— TEXT —
** Begin **
Server-token authentication

The standalone server (@graphorin/server) requires every authenticated REST / WebSocket / SSE connection to present a bearer token signed with HMAC-SHA256 against a deployment-wide pepper. The unauthenticated /v1/health probe is exempt so liveness checks work before token verification is wired. Tokens are generated and rotated through graphorin token:

bash

graphorin token create --scopes agents:invoke --expires-in 30d
graphorin token list
graphorin token revoke <token-id>

The pepper itself is resolved at server boot through a SecretRef (typically stored under keyring:graphorin_server_pepper or the encrypted-file store). See Secrets for the resolution pipeline.

Attenuation-only minting (W-106). POST /v1/tokens never escalates: a token principal can only mint scopes its OWN grant already covers (checked with the same scopeMatches rules the middleware uses - admin:* covers everything, a two-segment grant covers three-segment requests, but agents:invoke:foo does NOT cover the wider agents:invoke). A request outside the caller's grant answers 403 { error: 'scope-escalation-denied', denied: [...] } listing the uncovered scopes. Because the child's tokens:create must itself be covered, delegation chains narrow monotonically - a service token holding only tokens:create can no longer mint itself admin:*. Give minters the full target set (or admin:*) if they legitimately need to issue wide tokens. Syntactically invalid scopes are rejected with 400 instead of silently minting a token that grants nothing. The CLI path (graphorin token create) operates on the store directly as the operator and is not subject to this rule.
** End **
— LIST OF TASKS —
a – Repeat the stretch of the server-token authentication text from "The standalone server" through "the resolution pipeline.", word for word.
b – Answer each of these about the server-token authentication text on its own line:
(i) Which endpoint is exempt from bearer-token authentication?
(ii) What status code is returned for syntactically invalid scopes?
(iii) What error value does a minting request outside the caller's grant return?
You won't need the items that follow the text for anything here.

— DATA LISTING —
** Begin **
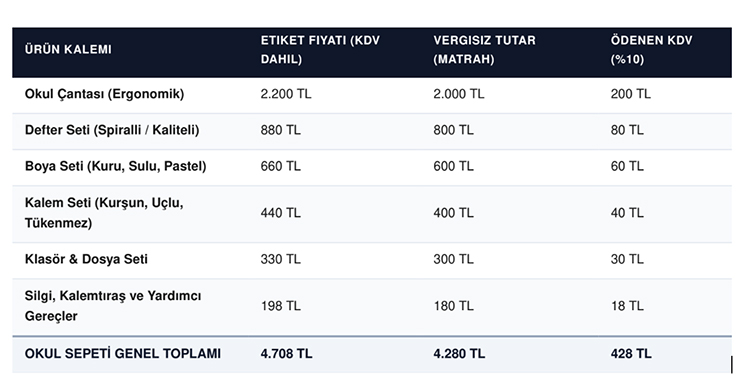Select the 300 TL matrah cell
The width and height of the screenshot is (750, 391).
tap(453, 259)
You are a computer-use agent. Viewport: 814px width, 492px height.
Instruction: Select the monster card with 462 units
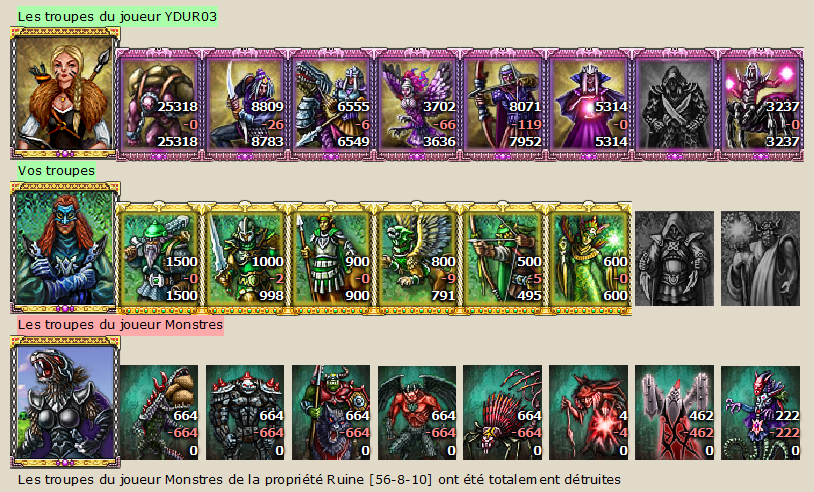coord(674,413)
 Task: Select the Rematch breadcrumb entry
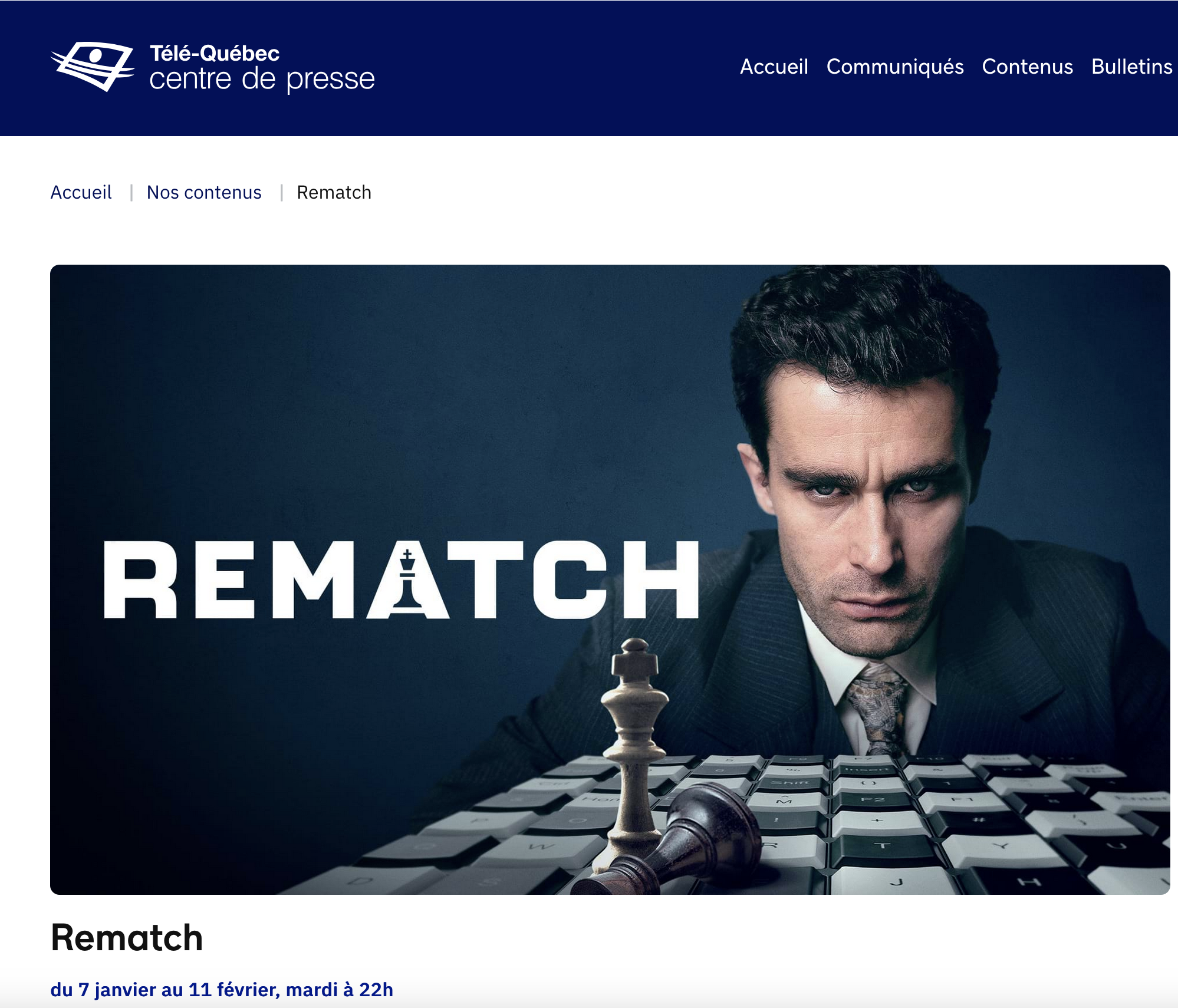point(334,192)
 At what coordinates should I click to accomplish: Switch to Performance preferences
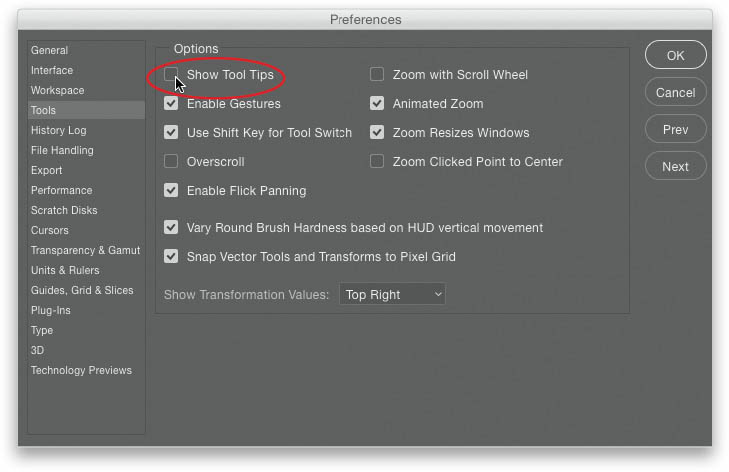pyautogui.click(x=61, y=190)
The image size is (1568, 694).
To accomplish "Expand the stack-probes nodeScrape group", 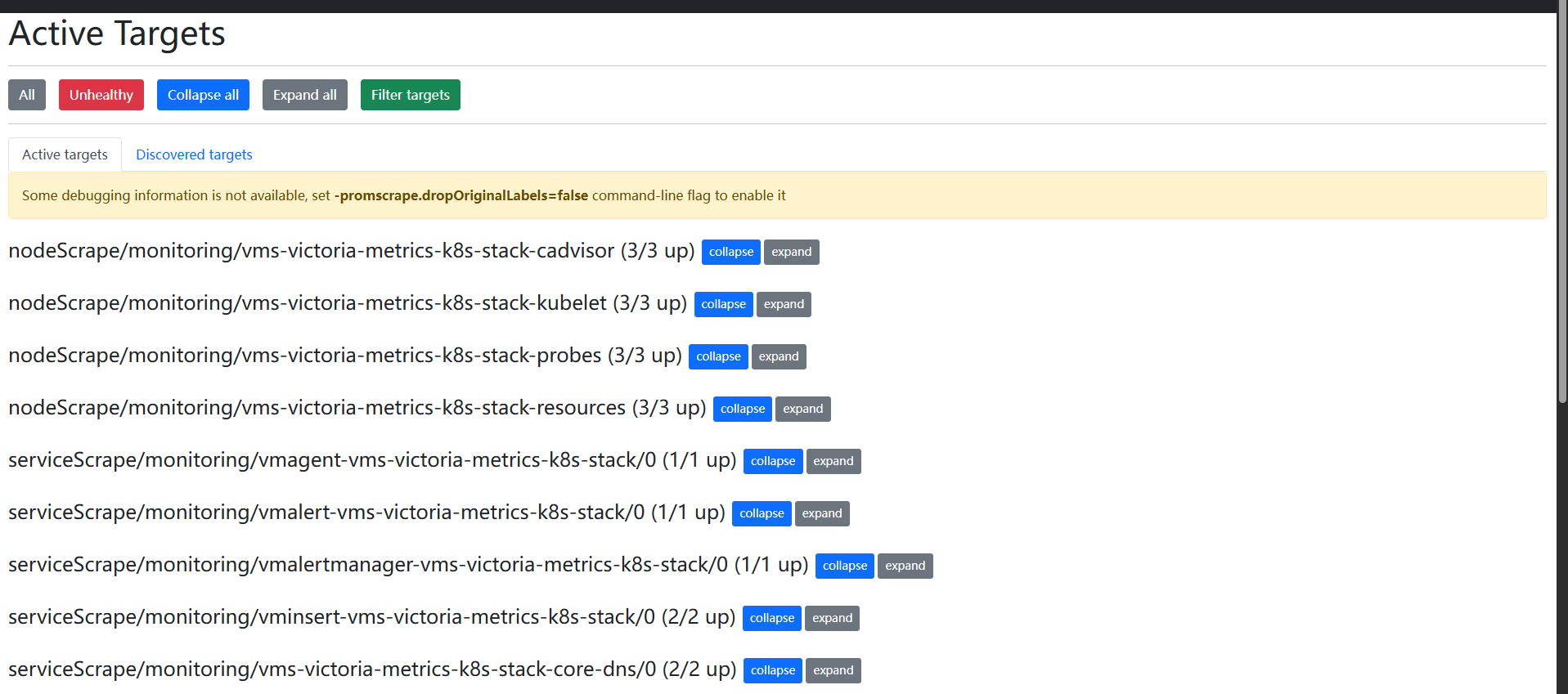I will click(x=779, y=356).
** End **
— PER-TASK ANSWERS —
a –
The standalone server (@graphorin/server) requires every authenticated REST / WebSocket / SSE connection to present a bearer token signed with HMAC-SHA256 against a deployment-wide pepper. The unauthenticated /v1/health probe is exempt so liveness checks work before token verification is wired. Tokens are generated and rotated through graphorin token:

bash

graphorin token create --scopes agents:invoke --expires-in 30d
graphorin token list
graphorin token revoke <token-id>

The pepper itself is resolved at server boot through a SecretRef (typically stored under keyring:graphorin_server_pepper or the encrypted-file store). See Secrets for the resolution pipeline.

b –
(i) /v1/health
(ii) 400
(iii) 'scope-escalation-denied'